# START OF Supplied information

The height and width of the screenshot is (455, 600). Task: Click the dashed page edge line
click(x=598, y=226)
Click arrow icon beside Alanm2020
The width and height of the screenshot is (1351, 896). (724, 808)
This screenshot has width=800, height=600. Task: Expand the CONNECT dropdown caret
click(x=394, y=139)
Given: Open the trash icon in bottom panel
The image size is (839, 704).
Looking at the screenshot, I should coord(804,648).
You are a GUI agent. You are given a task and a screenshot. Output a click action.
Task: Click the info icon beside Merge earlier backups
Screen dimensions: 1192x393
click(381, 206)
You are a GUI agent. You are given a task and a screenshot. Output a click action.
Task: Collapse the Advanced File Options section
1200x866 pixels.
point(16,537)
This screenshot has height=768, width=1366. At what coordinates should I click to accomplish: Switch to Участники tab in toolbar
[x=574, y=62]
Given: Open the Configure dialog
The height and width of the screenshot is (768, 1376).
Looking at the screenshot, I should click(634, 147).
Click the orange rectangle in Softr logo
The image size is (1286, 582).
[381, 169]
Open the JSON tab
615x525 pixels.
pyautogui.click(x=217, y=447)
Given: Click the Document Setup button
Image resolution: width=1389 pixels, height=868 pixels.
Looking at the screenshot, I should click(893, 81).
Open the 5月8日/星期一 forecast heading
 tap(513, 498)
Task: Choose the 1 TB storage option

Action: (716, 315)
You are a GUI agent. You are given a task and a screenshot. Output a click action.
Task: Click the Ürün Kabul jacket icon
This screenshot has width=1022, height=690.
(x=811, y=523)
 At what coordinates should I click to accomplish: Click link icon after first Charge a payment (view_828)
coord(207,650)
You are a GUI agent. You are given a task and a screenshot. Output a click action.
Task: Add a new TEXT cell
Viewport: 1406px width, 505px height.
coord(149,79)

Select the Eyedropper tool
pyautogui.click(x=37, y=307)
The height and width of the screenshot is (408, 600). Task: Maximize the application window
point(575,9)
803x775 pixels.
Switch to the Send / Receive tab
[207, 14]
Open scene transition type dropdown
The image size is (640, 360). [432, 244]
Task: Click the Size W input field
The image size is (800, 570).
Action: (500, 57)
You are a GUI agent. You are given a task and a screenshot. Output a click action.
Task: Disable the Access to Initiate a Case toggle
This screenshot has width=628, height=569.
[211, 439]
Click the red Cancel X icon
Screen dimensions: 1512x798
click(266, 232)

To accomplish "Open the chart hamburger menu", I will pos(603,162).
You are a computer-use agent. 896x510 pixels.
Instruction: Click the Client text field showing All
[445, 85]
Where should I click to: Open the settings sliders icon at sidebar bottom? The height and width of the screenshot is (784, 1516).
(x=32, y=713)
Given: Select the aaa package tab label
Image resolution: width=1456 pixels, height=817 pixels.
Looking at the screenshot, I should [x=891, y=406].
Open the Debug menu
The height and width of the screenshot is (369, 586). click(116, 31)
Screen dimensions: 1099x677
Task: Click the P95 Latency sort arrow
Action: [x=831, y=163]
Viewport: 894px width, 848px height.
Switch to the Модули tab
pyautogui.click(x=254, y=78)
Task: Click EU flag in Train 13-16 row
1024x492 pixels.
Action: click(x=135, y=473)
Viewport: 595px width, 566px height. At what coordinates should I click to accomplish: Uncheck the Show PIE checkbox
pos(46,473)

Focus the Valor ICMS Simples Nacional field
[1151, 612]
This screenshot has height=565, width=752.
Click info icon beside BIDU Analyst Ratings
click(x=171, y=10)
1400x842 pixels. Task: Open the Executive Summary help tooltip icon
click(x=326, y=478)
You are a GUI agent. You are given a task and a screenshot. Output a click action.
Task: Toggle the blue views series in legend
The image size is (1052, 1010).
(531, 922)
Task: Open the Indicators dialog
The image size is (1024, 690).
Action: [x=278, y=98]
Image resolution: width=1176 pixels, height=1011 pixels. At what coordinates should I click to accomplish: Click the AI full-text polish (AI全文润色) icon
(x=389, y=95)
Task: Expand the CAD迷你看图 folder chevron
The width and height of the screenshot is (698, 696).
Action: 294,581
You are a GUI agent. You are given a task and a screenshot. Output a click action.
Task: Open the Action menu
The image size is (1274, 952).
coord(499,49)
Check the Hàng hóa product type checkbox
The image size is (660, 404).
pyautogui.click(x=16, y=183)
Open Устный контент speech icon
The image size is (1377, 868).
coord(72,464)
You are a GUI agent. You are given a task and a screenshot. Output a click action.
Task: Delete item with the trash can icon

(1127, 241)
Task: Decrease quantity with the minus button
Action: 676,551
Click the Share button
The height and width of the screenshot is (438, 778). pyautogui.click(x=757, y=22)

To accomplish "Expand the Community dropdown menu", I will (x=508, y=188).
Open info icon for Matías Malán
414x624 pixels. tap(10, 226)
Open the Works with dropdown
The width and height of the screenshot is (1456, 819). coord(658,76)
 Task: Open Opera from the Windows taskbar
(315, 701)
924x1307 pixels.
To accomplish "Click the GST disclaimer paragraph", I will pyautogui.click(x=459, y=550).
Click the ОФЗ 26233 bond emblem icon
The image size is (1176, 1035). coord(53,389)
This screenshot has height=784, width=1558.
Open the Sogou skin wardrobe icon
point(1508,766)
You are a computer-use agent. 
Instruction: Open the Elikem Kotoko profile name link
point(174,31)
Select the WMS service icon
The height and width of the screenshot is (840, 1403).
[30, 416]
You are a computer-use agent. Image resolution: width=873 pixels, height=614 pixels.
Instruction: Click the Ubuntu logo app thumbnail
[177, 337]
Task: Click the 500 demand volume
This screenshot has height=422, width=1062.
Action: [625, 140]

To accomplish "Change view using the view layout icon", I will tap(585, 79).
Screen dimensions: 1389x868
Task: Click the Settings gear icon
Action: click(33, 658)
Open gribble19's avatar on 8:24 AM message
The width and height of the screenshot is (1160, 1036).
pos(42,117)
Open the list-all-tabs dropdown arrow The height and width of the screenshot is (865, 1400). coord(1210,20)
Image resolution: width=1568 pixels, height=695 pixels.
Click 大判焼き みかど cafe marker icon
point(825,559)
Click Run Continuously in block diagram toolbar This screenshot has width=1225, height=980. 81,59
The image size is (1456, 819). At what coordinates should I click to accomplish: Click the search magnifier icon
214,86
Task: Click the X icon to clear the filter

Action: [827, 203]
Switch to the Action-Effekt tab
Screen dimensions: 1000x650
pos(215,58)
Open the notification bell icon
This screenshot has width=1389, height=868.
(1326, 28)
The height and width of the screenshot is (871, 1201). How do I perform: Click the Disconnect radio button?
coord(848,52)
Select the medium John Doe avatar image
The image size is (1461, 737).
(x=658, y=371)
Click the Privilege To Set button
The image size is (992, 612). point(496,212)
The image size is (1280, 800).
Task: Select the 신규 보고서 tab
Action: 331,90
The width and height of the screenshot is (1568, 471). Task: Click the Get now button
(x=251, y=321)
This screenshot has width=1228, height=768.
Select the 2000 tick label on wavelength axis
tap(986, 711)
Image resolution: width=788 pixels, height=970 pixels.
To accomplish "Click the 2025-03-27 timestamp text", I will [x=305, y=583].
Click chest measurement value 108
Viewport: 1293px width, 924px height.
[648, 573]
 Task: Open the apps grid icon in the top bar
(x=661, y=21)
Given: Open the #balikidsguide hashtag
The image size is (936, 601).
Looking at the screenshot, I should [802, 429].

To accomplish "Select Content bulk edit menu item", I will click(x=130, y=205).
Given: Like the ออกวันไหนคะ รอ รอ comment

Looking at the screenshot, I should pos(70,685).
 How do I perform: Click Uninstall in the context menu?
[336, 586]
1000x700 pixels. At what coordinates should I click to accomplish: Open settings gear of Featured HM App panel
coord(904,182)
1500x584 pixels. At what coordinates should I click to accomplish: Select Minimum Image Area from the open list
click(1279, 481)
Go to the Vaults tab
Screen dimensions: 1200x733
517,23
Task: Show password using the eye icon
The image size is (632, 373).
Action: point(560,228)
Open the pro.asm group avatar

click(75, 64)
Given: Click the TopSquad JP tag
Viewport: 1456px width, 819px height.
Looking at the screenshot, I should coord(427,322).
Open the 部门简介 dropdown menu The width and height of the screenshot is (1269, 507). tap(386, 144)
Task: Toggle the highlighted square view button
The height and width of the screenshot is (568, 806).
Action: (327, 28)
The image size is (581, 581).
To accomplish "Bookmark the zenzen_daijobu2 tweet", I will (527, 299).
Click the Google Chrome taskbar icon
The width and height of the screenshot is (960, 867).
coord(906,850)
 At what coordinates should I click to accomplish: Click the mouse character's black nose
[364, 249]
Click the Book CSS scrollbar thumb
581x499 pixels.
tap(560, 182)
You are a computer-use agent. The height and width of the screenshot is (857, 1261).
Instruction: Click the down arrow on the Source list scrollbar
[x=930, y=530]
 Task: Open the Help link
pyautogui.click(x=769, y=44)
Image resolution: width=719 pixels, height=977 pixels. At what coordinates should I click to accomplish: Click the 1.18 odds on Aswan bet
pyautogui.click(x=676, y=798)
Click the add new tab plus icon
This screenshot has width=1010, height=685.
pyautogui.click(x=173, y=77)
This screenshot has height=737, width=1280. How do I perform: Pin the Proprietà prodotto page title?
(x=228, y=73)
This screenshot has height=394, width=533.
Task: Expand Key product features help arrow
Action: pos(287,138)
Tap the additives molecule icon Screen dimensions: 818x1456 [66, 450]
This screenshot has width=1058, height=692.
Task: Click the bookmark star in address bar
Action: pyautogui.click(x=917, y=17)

# END OF Supplied information

Reproduce the material starting with the line that contains "Viewport: 595px width, 566px" and going on through the line that contains "Action: 294,581", both included. Multiply every coordinate in the answers by 1.8 and round to whole numbers, with halves rounded up; leave the requests and every other number as they are.

- Correct answer:
Viewport: 595px width, 566px height. At what coordinates should I click to accomplish: Uncheck the Show PIE checkbox
pos(83,851)

Focus the Valor ICMS Simples Nacional field
[2072, 1102]
This screenshot has height=565, width=752.
Click info icon beside BIDU Analyst Ratings
click(x=308, y=18)
1400x842 pixels. Task: Open the Executive Summary help tooltip icon
click(x=587, y=860)
You are a GUI agent. You are given a task and a screenshot. Output a click action.
Task: Toggle the blue views series in legend
The image size is (1052, 1010).
(956, 1660)
Task: Open the Indicators dialog
The image size is (1024, 690).
Action: [x=500, y=176]
Image resolution: width=1176 pixels, height=1011 pixels. At what coordinates should I click to accomplish: Click the AI full-text polish (AI全文润色) icon
(x=700, y=171)
Task: Expand the CAD迷你看图 folder chevron
The width and height of the screenshot is (698, 696).
Action: 529,1046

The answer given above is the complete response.